November 13, 2024 /SemiMedia/ — Infineon Technologies announced a delay in the second-phase expansion of its new fab in Kulim, Malaysia, and will reduce its planned investment by 10%, citing ongoing weakness in the semiconductor market and sluggish recovery across most end markets.
In its 2024 fiscal year report, Infineon stated that it will cut capital expenditures by 10% and continue workforce reductions in the coming months. CEO Jochen Hanebeck noted, “Apart from artificial intelligence (AI), our end markets are showing little to no growth momentum, and the cyclical recovery is being delayed.” As a result, Infineon is preparing for a potentially subdued business environment in 2025. Hanebeck added that the current capacity at the Kulim plant is sufficient, leading to the postponement of further cleanroom expansions.
The company expects its revenue in fiscal 2025 to fall short of the 2024 figure of €14.96 billion, below the analysts' consensus estimate of €15.75 billion. Management forecasts a decline in its segment result margin to between 15% and 20% from 20.8% in 2024.
The automotive sector, which accounts for over half of Infineon's total revenue, has yet to see the anticipated recovery. Competitive pressure in the electric vehicle market, particularly from low-cost Chinese models, has intensified. Infineon issued three revenue downgrades during its 2024 fiscal year and anticipates Q1 2025 revenue of approximately €3.2 billion, falling short of market expectations of €3.8 billion. CFO Sven Schneider highlighted ongoing inventory adjustments, especially with excess automotive chip stock remaining a significant challenge.
Despite the broader market downturn, Infineon's data center power business showed strong performance. Hanebeck pointed out that recent advancements in 300mm GaN wafers and thin-wafer technology are pivotal for future growth. “Investment in AI data centers remains robust, and we expect this segment to double within two years, reaching €1 billion,” he said.
For fiscal 2025, Infineon plans to invest €2.5 billion, focusing primarily on its Dresden facility to develop smart power technologies aimed at AI-driven applications.

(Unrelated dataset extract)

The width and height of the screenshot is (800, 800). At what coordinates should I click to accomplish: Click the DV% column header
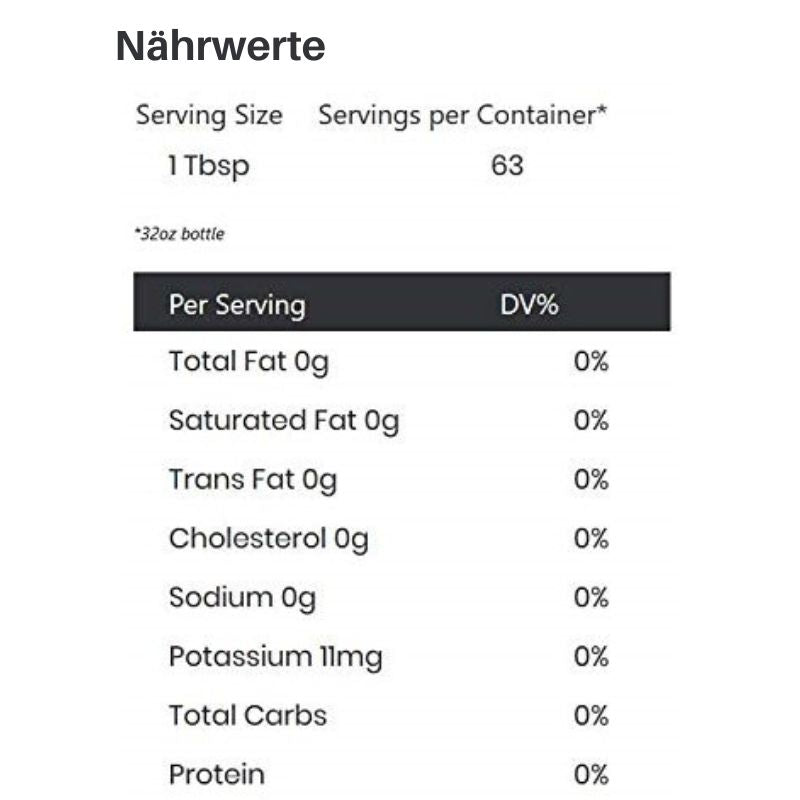[x=529, y=305]
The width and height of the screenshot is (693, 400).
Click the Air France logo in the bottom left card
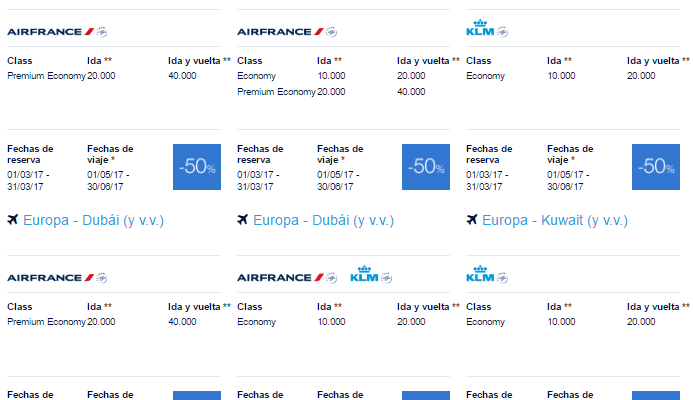click(50, 278)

Hanebeck also commented on the potential impact of changing U.S. trade policies toward China, noting that it is still too early to assess the effects but emphasizing that the company's production footprint is largely based in Europe and Southeast Asia, which helps mitigate potential risks.
Faced with increasing uncertainty in the semiconductor market, Infineon is adopting a conservative investment approach and deferring expansion plans. The company will concentrate on growth areas such as data centers and AI, while adjusting capacity to address the ongoing automotive chip inventory issues.